### What needs to be done:
Rewrite the rows below, from the very start down to the line containing "click(x=192, y=185)", with every "badge" changed to "marker" and everything else left the same. Leave the pictures out.

### Provided information:
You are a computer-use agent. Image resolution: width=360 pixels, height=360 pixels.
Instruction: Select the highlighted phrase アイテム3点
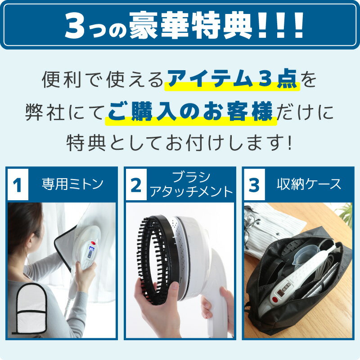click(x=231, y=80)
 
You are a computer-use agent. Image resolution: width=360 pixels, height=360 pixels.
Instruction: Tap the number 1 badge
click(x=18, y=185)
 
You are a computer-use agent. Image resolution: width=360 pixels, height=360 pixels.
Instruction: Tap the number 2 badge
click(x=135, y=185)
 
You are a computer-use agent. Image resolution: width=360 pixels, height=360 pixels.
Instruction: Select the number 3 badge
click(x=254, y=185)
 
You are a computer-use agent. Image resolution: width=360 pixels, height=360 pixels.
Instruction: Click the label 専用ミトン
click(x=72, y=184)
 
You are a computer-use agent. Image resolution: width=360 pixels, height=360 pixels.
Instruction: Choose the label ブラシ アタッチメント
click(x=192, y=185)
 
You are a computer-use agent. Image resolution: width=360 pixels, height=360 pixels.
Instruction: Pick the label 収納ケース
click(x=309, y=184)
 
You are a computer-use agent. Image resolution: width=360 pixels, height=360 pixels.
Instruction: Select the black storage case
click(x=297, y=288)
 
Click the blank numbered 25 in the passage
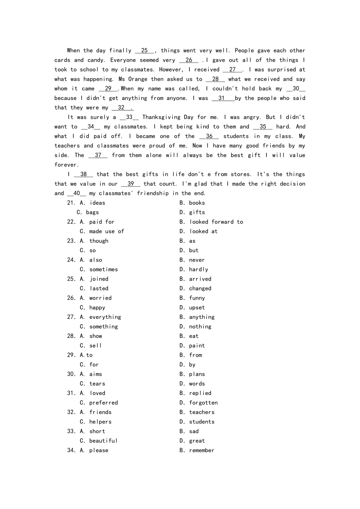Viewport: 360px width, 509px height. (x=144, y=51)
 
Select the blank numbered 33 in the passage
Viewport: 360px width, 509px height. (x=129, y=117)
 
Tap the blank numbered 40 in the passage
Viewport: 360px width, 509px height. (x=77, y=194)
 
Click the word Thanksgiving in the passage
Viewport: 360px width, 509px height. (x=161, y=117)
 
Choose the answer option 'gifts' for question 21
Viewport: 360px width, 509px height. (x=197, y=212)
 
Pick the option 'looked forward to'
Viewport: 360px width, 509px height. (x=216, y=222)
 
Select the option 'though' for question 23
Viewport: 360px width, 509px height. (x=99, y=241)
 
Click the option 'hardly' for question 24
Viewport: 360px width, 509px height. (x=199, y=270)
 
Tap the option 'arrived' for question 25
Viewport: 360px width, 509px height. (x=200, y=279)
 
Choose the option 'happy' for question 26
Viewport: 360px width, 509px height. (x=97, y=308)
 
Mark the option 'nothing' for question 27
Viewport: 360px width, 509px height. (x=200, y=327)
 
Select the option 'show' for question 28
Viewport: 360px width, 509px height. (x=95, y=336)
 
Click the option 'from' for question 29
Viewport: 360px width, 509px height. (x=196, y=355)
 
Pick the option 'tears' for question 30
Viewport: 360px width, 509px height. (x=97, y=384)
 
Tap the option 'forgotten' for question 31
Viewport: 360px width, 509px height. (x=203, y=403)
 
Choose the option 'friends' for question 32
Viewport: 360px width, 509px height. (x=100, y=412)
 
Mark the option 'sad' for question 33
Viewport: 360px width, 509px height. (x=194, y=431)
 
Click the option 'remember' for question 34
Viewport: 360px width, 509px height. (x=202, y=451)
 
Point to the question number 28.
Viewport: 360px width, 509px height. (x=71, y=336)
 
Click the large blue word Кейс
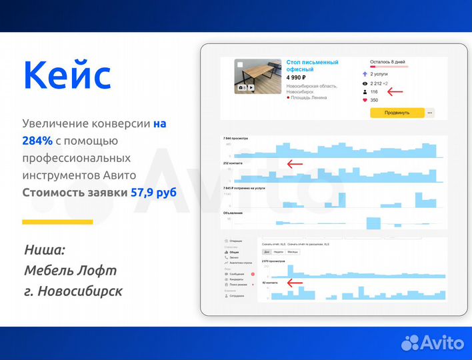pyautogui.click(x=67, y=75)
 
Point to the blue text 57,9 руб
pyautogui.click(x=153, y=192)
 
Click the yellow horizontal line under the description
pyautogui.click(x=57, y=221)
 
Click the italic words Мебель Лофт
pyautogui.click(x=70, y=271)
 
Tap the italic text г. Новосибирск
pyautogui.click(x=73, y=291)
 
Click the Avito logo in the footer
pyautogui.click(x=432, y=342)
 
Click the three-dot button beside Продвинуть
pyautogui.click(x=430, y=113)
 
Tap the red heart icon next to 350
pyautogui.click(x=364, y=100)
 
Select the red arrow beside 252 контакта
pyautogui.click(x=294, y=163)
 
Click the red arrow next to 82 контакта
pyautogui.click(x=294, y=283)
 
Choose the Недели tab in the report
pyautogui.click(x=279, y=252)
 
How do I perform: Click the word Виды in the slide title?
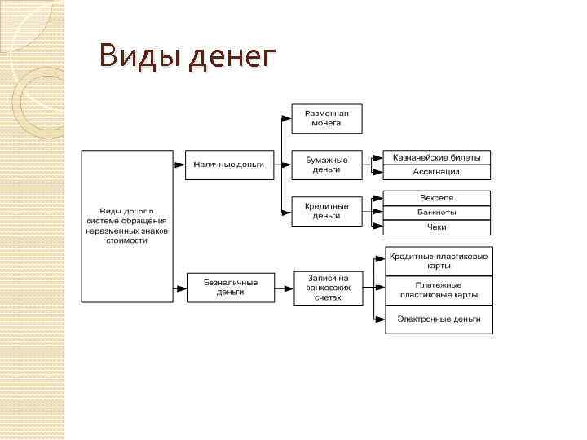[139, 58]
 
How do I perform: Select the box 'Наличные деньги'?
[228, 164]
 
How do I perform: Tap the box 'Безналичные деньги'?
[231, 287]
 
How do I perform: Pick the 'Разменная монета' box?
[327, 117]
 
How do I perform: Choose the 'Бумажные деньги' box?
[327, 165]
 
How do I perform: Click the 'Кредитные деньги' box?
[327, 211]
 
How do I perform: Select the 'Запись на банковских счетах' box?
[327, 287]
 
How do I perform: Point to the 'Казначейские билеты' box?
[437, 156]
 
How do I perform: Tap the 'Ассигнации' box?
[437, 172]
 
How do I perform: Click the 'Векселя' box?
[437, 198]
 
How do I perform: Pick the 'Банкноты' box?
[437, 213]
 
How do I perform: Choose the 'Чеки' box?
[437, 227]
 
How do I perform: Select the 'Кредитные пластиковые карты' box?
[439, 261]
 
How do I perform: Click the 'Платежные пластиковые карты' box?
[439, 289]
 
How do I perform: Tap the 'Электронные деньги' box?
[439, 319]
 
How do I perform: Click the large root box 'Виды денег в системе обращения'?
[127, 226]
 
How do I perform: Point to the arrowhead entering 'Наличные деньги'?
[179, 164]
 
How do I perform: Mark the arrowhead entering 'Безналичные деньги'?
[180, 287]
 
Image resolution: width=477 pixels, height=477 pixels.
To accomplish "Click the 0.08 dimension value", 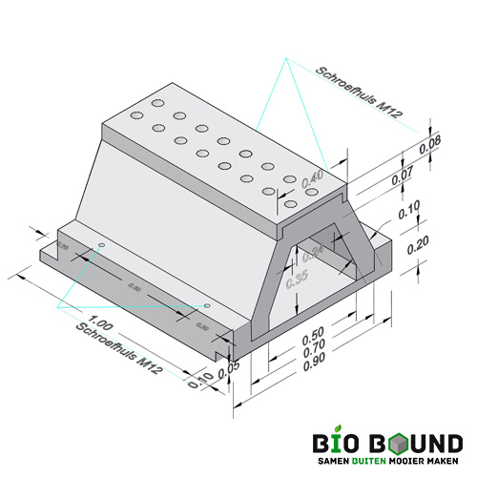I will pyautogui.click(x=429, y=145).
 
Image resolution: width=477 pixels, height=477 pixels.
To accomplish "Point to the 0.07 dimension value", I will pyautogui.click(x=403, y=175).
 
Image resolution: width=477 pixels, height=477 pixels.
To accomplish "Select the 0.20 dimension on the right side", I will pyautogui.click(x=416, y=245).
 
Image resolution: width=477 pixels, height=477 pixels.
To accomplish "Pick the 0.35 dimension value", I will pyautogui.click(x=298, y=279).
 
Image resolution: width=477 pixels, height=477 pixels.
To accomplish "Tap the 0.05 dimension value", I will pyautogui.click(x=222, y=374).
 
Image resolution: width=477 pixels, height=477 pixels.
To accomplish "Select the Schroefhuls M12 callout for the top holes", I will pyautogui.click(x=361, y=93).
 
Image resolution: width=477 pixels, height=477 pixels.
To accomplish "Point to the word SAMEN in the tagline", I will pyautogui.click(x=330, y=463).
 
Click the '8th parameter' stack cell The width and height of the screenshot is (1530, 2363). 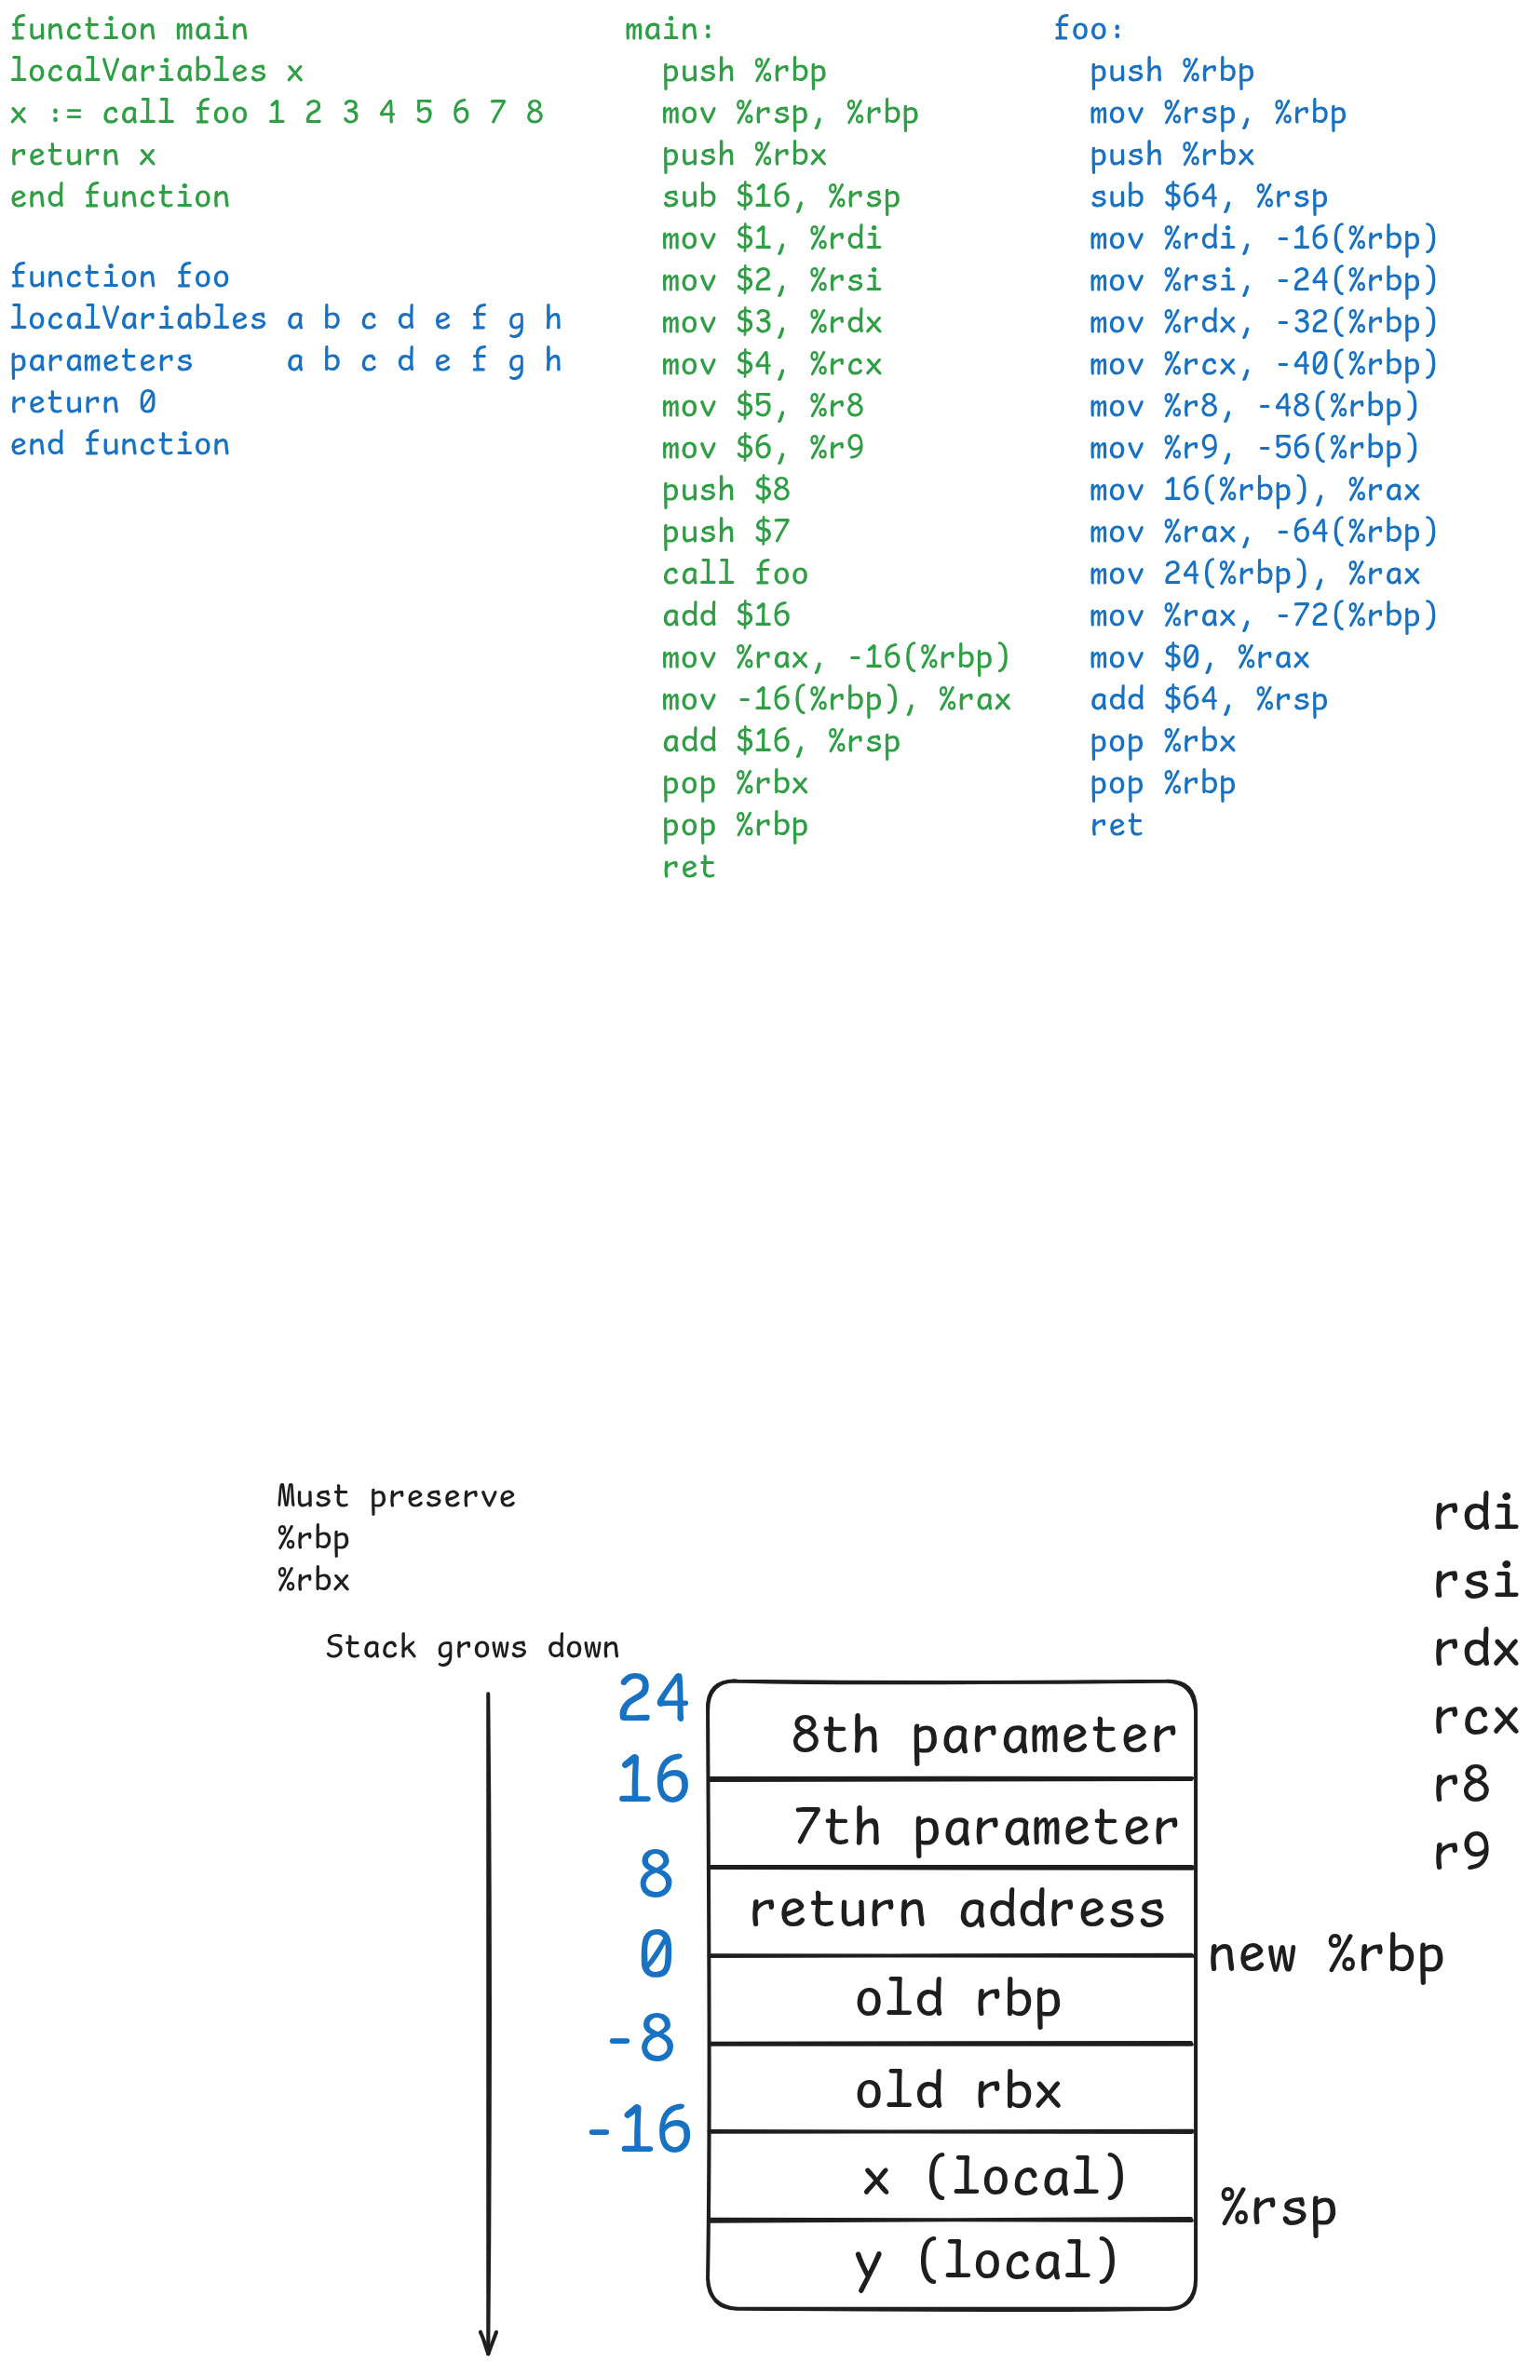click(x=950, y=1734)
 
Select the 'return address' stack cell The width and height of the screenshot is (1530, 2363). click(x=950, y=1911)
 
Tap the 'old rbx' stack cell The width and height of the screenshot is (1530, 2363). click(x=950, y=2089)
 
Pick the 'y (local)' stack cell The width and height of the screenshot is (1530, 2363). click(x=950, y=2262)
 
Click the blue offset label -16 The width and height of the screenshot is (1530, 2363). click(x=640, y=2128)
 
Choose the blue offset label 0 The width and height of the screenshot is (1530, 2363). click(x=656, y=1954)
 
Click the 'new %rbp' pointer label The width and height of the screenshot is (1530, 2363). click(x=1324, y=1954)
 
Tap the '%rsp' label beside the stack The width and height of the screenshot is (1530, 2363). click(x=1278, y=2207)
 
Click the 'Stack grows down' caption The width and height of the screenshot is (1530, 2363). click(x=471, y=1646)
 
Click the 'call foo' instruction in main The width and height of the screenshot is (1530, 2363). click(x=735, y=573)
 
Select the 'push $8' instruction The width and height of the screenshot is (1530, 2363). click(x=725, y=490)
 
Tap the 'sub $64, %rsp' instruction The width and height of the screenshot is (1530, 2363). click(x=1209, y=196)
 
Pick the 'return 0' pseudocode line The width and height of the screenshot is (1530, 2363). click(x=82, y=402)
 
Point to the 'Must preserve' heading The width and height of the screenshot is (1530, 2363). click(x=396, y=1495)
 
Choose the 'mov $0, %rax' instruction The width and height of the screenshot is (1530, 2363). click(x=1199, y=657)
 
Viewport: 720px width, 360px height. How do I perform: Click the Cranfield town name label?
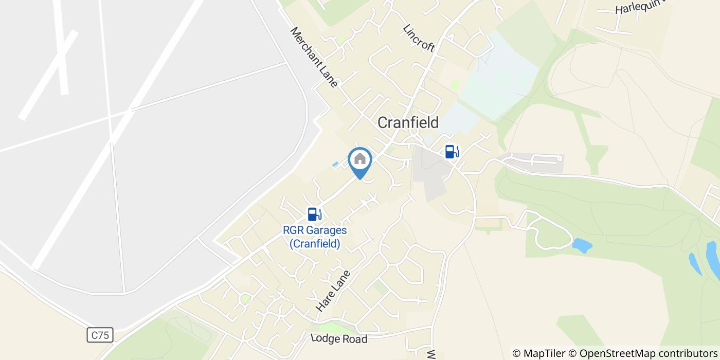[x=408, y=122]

### Complete answer:
You are a computer-use agent. Image resolution: width=360 pixels, height=360 pixels.
Instruction: Select the highlighted phrase アイテム3点
click(x=231, y=80)
 
You are a computer-use agent. Image resolution: width=360 pixels, height=360 pixels.
Instruction: Tap the number 1 marker
click(x=18, y=185)
 
You are a computer-use agent. Image resolution: width=360 pixels, height=360 pixels.
Instruction: Tap the number 2 marker
click(x=135, y=185)
 
You are a computer-use agent. Image resolution: width=360 pixels, height=360 pixels.
Instruction: Select the number 3 marker
click(x=254, y=185)
 
You are a computer-use agent. Image resolution: width=360 pixels, height=360 pixels.
Instruction: Click the label 専用ミトン
click(x=72, y=184)
 
You are a computer-use agent. Image resolution: width=360 pixels, height=360 pixels.
Instruction: Choose the label ブラシ アタッチメント
click(x=192, y=185)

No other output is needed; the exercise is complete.